The Euro saw some big gains in relation to the U.S. dollar in early trading on Thursday, March 08, 2012. With the Greek debt deadline looming, investors saw some big gains for the Euro as the outlook for a solution to Greece’s debt problem became more likely. The Euro rose from about 1.310 up to over 1.325 in just a few hours—an increase of almost 1 percent. In fact, over 75 percent of qualified investors in the Greek bond market approved a debt swap deal on Thursday and began paving the way for a smooth transition toward healing the troubled Greek economy. 75 percent was the minimum voting percentage that Greece had set forth in order to approve a debt relief deal. Still, Greek officials are hoping that this number can grow to around 90 percent. The more people that support this debt swapping, the better off Greece’s economy will be in the future.
The Euro also showed its strength in relation to other currencies. Against the yen, for example, the Euro rose by over 1.3 percent.
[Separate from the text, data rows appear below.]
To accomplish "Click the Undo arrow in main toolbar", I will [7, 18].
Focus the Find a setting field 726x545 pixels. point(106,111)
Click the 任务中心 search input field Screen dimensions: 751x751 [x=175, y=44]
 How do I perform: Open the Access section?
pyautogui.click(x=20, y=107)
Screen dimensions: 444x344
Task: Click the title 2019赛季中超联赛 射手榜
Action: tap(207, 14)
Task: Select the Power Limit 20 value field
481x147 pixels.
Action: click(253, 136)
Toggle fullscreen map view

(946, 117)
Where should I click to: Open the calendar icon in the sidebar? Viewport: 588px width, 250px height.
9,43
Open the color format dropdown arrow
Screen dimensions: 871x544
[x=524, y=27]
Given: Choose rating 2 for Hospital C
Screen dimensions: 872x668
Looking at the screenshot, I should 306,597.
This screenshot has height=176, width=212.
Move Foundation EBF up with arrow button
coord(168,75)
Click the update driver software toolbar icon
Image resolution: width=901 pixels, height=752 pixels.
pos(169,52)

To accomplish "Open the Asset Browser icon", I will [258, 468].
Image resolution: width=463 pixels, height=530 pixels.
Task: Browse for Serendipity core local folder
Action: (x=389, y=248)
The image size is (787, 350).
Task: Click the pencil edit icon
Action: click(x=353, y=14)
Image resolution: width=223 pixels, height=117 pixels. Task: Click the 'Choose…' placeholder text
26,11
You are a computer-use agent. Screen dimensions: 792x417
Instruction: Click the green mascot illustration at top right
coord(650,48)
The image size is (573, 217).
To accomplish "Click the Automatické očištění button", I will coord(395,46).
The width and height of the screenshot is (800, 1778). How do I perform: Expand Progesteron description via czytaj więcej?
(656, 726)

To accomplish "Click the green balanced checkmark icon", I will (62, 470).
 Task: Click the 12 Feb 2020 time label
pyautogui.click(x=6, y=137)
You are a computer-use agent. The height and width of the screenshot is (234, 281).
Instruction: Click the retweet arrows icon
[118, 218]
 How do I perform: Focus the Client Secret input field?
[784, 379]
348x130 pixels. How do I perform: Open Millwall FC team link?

Against the usually strong British pound sterling, the Euro rose by almost 0.4 percent, indicating that worldwide sentiment for the Euro is finally changing toward its benefit.
As Greece and the rest of the European Union march toward a finalized solution, the Euro will only have one direction that it can go: upward. Consumers want a show of strength and stability before they are willing to invest into this currency in a more serious manner. Thursday’s outing indicated that this was a very good likelihood. Even if the Greek resolutions take a few more days before they are finalized, it is clear that investors have confidence in the formerly beleaguered Euro.
The safest course of action is to wait for confirmed news that the Greek debt deal has been completed and will be implemented. But for those willing to take a higher degree of risk, jumping on the Euro now could have huge benefits. In 2008, the Euro was once up to almost 1.60 against the USD. There is every indication that this could happen once again in the future—assuming Europe heals itself economically. In this event, profits of up to 40 percent are very realistic. Of course, this might be a few years in the making, but the Euro is, for the most part, a well reputed form of currency. Barring major problems in the European economic and political infrastructure, there is a good chance that the Euro will be able to rebound back to its glory days in the 1.5 range. As the Greek solution becomes clearer, the Euro will most probably see a drastic increase in strength. The latest news and how the Euro reacted is a strong indicator of this.